| Input for this task |
★ ★ ★
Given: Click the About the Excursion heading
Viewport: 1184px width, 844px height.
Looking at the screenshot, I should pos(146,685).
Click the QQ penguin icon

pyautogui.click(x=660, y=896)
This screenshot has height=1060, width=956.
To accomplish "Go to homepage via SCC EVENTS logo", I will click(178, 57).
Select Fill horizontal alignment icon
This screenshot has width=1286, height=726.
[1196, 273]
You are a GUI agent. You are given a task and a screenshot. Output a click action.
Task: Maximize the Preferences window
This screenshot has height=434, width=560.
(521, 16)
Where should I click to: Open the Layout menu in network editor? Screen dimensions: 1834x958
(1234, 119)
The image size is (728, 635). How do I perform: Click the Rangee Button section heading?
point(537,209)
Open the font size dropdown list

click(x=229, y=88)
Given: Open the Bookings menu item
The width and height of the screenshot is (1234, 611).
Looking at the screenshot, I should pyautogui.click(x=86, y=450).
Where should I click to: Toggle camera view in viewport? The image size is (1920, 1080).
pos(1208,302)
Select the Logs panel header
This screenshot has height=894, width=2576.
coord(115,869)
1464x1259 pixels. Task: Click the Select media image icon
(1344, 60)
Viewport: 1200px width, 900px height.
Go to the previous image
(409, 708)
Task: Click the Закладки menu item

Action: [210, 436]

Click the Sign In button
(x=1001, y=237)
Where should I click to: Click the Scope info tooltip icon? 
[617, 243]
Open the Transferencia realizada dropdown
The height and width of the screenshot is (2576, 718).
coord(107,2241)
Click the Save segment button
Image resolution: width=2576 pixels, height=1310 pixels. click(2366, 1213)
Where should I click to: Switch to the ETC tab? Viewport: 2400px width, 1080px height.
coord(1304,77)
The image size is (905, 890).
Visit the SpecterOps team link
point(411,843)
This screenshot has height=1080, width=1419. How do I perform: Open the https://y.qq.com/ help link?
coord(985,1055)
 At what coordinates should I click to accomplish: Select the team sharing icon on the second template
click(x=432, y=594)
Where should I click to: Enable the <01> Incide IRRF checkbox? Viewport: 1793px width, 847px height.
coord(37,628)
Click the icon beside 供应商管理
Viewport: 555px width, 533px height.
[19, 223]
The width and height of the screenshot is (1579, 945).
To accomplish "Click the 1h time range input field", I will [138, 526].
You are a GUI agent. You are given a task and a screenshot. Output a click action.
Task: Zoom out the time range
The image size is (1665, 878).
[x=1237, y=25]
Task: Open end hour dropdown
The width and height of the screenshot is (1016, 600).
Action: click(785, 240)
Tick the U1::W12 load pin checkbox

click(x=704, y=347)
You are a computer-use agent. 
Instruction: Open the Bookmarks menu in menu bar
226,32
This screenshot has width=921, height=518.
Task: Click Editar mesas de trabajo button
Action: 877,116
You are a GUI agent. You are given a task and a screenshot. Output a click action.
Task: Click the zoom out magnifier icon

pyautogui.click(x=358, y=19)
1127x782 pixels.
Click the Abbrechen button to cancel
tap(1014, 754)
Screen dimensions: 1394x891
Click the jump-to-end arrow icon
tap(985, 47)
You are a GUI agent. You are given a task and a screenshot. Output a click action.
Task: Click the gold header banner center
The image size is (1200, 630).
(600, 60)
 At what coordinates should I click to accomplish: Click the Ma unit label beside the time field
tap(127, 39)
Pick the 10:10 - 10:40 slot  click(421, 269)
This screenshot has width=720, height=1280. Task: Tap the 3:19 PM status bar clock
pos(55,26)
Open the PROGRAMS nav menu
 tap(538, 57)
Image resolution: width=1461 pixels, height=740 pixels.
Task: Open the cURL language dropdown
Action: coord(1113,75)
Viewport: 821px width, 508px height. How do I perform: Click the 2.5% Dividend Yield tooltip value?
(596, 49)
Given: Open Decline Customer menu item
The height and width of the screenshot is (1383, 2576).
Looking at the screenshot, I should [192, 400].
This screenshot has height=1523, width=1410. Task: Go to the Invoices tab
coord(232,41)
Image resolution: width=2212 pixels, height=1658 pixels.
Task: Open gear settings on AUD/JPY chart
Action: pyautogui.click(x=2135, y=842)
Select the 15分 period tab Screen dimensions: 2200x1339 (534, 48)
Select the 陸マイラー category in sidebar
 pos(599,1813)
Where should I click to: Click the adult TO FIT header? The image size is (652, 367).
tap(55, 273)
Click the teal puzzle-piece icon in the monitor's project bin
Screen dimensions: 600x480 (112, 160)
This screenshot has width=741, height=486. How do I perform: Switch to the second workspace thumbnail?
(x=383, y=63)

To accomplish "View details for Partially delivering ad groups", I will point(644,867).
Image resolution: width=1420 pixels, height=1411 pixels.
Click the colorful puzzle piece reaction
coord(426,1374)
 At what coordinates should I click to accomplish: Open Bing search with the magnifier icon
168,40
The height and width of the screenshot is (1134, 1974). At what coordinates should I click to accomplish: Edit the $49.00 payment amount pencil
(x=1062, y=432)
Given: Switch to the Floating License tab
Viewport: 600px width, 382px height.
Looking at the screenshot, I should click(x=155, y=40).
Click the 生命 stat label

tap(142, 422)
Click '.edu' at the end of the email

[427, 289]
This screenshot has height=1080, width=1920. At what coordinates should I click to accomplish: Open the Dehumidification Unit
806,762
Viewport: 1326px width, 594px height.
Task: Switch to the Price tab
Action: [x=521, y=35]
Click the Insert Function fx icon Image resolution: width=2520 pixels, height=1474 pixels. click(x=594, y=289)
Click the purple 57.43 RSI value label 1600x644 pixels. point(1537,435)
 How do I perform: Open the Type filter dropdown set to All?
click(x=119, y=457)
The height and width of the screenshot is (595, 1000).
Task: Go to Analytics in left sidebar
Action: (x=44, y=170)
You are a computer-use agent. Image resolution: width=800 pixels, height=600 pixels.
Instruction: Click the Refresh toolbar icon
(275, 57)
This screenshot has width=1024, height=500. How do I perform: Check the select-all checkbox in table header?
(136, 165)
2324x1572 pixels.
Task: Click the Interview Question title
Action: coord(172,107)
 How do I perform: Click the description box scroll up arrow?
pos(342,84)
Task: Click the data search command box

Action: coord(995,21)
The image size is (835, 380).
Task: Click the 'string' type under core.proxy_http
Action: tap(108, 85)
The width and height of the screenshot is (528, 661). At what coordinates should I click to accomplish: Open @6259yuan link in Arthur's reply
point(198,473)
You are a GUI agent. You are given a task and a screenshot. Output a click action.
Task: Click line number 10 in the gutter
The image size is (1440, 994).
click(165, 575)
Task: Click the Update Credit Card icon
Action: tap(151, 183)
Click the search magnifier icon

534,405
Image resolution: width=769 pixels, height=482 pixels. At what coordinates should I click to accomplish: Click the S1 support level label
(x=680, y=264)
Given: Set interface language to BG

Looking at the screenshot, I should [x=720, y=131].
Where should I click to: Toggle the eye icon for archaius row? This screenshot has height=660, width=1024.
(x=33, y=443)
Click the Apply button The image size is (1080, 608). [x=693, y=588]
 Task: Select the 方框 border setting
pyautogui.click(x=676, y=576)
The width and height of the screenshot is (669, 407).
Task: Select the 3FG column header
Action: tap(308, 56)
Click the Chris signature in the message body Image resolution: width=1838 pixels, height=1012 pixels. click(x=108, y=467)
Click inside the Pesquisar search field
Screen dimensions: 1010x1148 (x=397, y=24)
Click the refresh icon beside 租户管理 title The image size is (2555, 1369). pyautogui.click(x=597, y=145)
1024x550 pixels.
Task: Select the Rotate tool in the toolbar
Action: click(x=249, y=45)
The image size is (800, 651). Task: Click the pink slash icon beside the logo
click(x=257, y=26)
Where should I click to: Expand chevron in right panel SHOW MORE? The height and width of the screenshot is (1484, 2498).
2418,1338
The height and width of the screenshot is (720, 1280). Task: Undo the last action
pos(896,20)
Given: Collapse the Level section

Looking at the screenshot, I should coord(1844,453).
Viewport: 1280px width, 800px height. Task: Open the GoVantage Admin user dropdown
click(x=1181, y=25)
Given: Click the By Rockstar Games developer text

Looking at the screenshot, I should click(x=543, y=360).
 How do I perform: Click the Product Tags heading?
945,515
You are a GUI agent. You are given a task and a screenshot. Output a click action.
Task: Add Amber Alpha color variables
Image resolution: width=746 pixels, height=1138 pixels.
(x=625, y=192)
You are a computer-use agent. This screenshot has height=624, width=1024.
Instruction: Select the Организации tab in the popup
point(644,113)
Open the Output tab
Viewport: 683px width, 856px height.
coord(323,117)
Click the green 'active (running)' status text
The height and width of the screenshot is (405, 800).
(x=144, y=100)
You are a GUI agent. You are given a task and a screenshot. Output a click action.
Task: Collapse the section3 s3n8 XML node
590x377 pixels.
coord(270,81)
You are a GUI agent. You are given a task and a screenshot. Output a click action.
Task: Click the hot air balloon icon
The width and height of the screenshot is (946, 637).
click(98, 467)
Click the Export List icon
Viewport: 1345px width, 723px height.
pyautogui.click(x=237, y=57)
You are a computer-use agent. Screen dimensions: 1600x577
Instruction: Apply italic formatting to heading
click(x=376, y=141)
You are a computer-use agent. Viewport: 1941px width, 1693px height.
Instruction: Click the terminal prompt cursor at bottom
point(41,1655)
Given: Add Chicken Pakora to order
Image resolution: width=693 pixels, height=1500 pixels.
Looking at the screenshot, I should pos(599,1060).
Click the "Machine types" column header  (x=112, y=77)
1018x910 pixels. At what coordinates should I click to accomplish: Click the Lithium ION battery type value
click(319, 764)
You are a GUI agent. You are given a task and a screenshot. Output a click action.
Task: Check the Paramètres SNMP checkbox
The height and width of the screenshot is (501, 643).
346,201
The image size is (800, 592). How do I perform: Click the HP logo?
★ ★ ★
Copy out the listing lines from the one containing "Image resolution: width=769" through the one containing "Click the Apply", both included, with no changes.

Image resolution: width=769 pixels, height=482 pixels. At what coordinates should I click to accomplish: Click the S1 support level label
(x=680, y=264)
Given: Set interface language to BG

Looking at the screenshot, I should [x=720, y=131].
Where should I click to: Toggle the eye icon for archaius row? This screenshot has height=660, width=1024.
(x=33, y=443)
Click the Apply button The image size is (1080, 608). [x=693, y=588]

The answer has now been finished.